Vue panoramique de la boutique

Vue panoramique de la boutique

La marque néerlandaise a un ADN Italien très prononcé. Et de fait vous ne trouverez très peu de noir. Pour notre plus grand plaisir d’ailleurs. Au niveau décoration d’intérieur, les publicités très osées qui ont fait beaucoup parler d’elles se retrouvent accrochées à tous les murs. Pour le reste (couleurs des murs et du sol, mobiliers, matières utilisées…) j’y suis un peu moins sensible, trop proche à mon sens de ce qu’on peut retrouver chez d’autres marques de prêt-à-porter qui ont une offre moins qualitative. Je préfère le travail d’un Laurent Deroo pour A.P.C par exemple. Bon comme toujours je suis pointilleux parce qu’au global elle est très bien cette boutique. 

Le noir est réservé aux dinner suit (c'est-à-dire les soirées très formelles type festival de Cannes)

Le noir est réservé aux dinner suit (c'est-à-dire les soirées très formelles type festival de Cannes)

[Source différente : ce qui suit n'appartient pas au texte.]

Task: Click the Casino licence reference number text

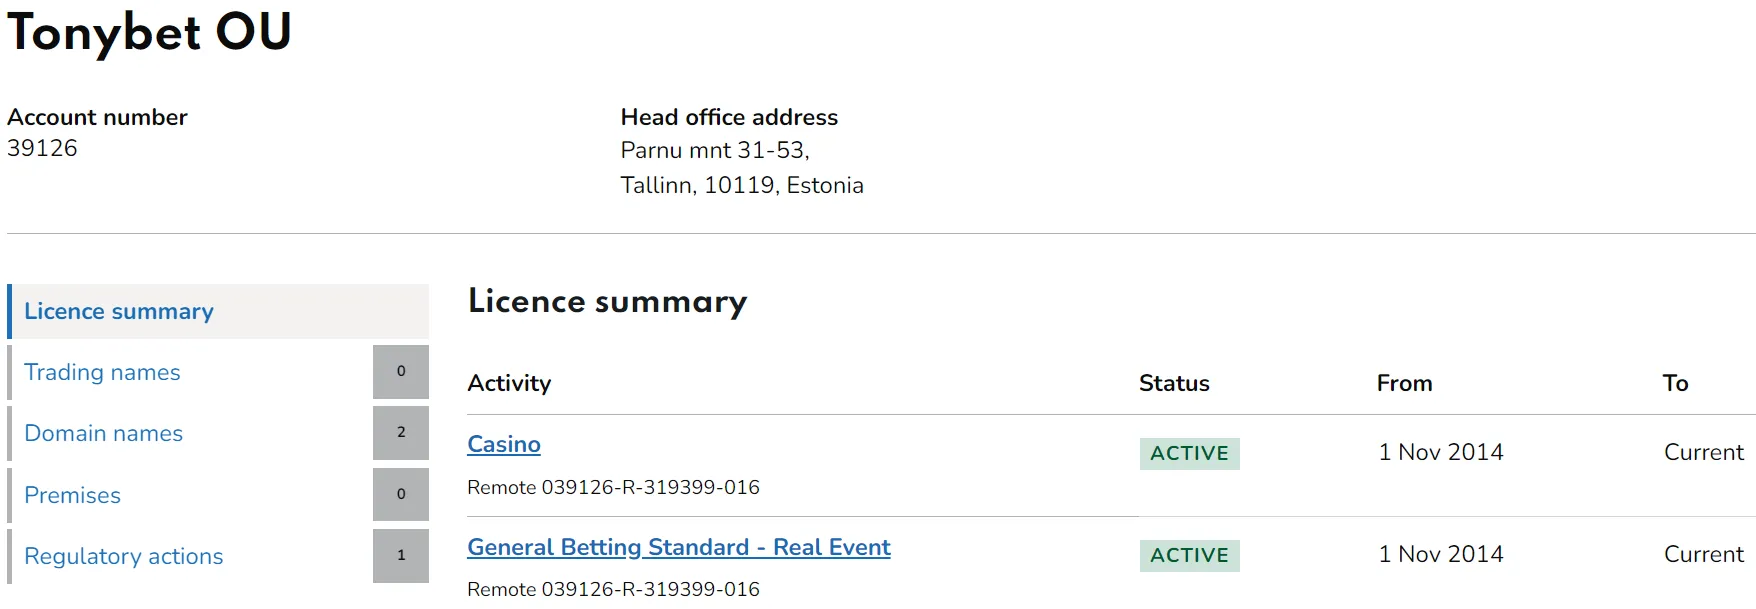Action: tap(613, 488)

Elle est bâtie sur 3 niveaux. Au niveau -1 vous trouverez une sélection de pièces casuales, les accessoires/chaussures et les différentes possibilités en termes de chemise sur-mesure.  A ma grande déception je n’ai pas retrouvé toute la sélection vue en ligne qui est en boutique. Notamment sur la partie Outerwear. Où étaient les manteaux ? Ce n’est pas faute d’avoir cherché. La prochaine fois je demanderai c’est promis.

Le niveau -1 sous un autre angle de vue – On distingue à gauche le mur de cravate

Le niveau -1 sous un autre angle de vue – On distingue à gauche le mur de cravate

Bon j’ai tout de même été agréablement conforté sur la qualité de leurs produits. Les chemises en cachemire m’ont assez impressionné. Très douces comme vous pouvez vous en doutez mais elles conservent un côté formel : elles peuvent donc être portées dans un contexte Business. Le tissu provient de chez Thomas Mason, célèbre maison anglaise de fabrique de tissus détenue par Albini

C’est du joli !

C’est du joli !

Vous pourrez également essayer leurs pantalon en flanelle (modèle Soho par exemple) ou encore leurs jeans. Un bon moyen de vous faire une idée sur votre taille.

Ca sent les bonnes finitions !

Ca sent les bonnes finitions !

 

Ils disposent également d’un mur avec une très bonne sélection de cravates à des prix imbattables. Mon seul regret étant qu’il n’y en a peu en 7.5 cm, (elles sont en 8cm) qui à mon sens la taille idéale pour les personnes avec une silhouette plutôt élancée. Mais c’est vraiment parce que je suis pointilleux.

Au rez-de-chaussée et au second niveau vous trouverez des costumes. Plusieurs systèmes de tailles sont proposés : normal, long et short. Tout dépend de votre morphologie. Pour chacune des catégories vous retrouverez la catégorisation habituelle du prêt à porter : du 42 au 58. Mais pas de panique, les vendeurs sont là pour vous guider si vous êtes un peu perdu. Et je vous rassure tout de suite, certains vendeurs parlent parfaitement français ! Aucun problème à ce niveau là. Et si vous achetez sur internet, les mesures sont bien renseignées pour vous guider.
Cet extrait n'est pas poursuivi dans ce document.